▶

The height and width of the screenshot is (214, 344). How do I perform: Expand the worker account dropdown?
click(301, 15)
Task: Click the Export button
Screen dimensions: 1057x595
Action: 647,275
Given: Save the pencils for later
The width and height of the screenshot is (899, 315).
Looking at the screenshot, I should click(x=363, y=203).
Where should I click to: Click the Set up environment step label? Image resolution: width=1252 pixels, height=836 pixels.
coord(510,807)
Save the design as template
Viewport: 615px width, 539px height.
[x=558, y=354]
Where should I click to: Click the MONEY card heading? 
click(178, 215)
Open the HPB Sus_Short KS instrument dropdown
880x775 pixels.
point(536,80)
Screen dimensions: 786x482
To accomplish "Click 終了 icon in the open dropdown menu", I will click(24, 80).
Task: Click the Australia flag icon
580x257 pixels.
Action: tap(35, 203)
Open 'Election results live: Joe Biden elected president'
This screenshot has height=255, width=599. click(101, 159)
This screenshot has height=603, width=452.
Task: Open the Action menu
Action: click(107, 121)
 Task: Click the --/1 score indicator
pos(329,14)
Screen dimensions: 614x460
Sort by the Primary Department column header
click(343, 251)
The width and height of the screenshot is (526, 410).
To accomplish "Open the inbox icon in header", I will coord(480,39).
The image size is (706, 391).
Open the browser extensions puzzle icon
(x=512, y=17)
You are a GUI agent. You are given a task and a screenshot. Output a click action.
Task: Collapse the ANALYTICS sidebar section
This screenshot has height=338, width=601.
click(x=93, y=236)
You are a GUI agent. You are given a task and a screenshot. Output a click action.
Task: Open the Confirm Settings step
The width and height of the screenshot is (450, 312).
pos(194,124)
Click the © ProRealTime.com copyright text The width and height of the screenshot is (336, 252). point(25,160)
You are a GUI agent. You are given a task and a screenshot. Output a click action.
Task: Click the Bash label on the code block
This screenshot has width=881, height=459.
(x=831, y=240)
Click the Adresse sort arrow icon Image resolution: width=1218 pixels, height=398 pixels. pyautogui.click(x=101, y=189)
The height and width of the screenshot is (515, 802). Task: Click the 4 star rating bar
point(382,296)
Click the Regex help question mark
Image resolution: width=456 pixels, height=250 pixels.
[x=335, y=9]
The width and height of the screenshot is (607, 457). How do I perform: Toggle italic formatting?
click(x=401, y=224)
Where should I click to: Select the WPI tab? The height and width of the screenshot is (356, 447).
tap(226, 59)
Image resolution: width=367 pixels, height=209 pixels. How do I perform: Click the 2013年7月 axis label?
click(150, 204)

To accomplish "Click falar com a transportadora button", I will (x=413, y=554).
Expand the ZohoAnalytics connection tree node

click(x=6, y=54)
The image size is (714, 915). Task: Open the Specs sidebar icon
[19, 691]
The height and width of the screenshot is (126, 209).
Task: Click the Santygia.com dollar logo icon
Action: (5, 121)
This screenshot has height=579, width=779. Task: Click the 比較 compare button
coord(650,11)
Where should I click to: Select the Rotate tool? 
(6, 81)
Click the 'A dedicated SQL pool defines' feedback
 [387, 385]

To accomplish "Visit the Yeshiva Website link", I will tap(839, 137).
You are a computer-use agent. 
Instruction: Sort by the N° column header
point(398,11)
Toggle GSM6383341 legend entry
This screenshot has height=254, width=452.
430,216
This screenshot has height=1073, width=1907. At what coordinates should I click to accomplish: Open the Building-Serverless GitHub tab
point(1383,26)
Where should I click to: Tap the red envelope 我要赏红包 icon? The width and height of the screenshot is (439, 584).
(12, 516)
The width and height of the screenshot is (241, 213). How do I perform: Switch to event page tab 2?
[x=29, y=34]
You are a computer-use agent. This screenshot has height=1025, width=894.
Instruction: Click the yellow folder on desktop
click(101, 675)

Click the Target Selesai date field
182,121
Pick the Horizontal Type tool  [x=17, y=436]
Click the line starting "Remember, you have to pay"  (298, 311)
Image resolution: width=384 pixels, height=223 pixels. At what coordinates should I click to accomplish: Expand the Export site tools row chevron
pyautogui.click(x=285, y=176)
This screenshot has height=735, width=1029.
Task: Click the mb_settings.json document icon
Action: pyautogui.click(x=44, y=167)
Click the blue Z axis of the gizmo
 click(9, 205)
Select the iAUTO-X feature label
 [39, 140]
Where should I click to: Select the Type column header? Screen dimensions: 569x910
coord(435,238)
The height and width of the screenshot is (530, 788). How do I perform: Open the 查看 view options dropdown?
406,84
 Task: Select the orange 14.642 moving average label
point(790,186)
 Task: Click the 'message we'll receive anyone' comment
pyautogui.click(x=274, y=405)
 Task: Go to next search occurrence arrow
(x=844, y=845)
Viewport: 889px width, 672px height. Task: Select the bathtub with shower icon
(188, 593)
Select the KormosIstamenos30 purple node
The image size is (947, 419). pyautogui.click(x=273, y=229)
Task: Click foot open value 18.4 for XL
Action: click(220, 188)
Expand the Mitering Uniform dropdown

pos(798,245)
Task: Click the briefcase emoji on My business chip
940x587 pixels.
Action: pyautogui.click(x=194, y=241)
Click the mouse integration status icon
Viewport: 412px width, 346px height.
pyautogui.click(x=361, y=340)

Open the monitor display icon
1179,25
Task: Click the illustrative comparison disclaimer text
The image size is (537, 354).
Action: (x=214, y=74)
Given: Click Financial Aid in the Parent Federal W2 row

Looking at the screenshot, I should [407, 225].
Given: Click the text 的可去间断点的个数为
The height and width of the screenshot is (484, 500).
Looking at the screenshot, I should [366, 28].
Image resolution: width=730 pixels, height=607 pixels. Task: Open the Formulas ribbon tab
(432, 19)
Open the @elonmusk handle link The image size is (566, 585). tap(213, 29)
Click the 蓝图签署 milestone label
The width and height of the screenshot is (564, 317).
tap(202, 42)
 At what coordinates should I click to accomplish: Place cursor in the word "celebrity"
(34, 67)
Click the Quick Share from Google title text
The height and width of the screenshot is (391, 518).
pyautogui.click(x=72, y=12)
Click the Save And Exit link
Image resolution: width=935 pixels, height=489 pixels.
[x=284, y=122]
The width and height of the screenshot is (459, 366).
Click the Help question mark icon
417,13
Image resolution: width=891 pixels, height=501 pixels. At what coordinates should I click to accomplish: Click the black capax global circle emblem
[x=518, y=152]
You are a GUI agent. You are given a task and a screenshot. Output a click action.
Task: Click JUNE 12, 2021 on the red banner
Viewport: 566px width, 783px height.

◀

◆ WHAT YOU HAVE TO DO ◆
Repeat the entries above verbatim, from the line containing "At what coordinates should I click to accomplish: Place" through the end of the entries.

◆ SOLUTION TO THE EXERCISE ◆
 At what coordinates should I click to accomplish: Place cursor in the word "celebrity"
(34, 67)
Click the Quick Share from Google title text
The height and width of the screenshot is (391, 518).
pyautogui.click(x=72, y=12)
Click the Save And Exit link
Image resolution: width=935 pixels, height=489 pixels.
[x=284, y=122]
The width and height of the screenshot is (459, 366).
Click the Help question mark icon
417,13
Image resolution: width=891 pixels, height=501 pixels. At what coordinates should I click to accomplish: Click the black capax global circle emblem
[x=518, y=152]
You are a GUI agent. You are given a task and a screenshot. Output a click action.
Task: Click JUNE 12, 2021 on the red banner
Viewport: 566px width, 783px height.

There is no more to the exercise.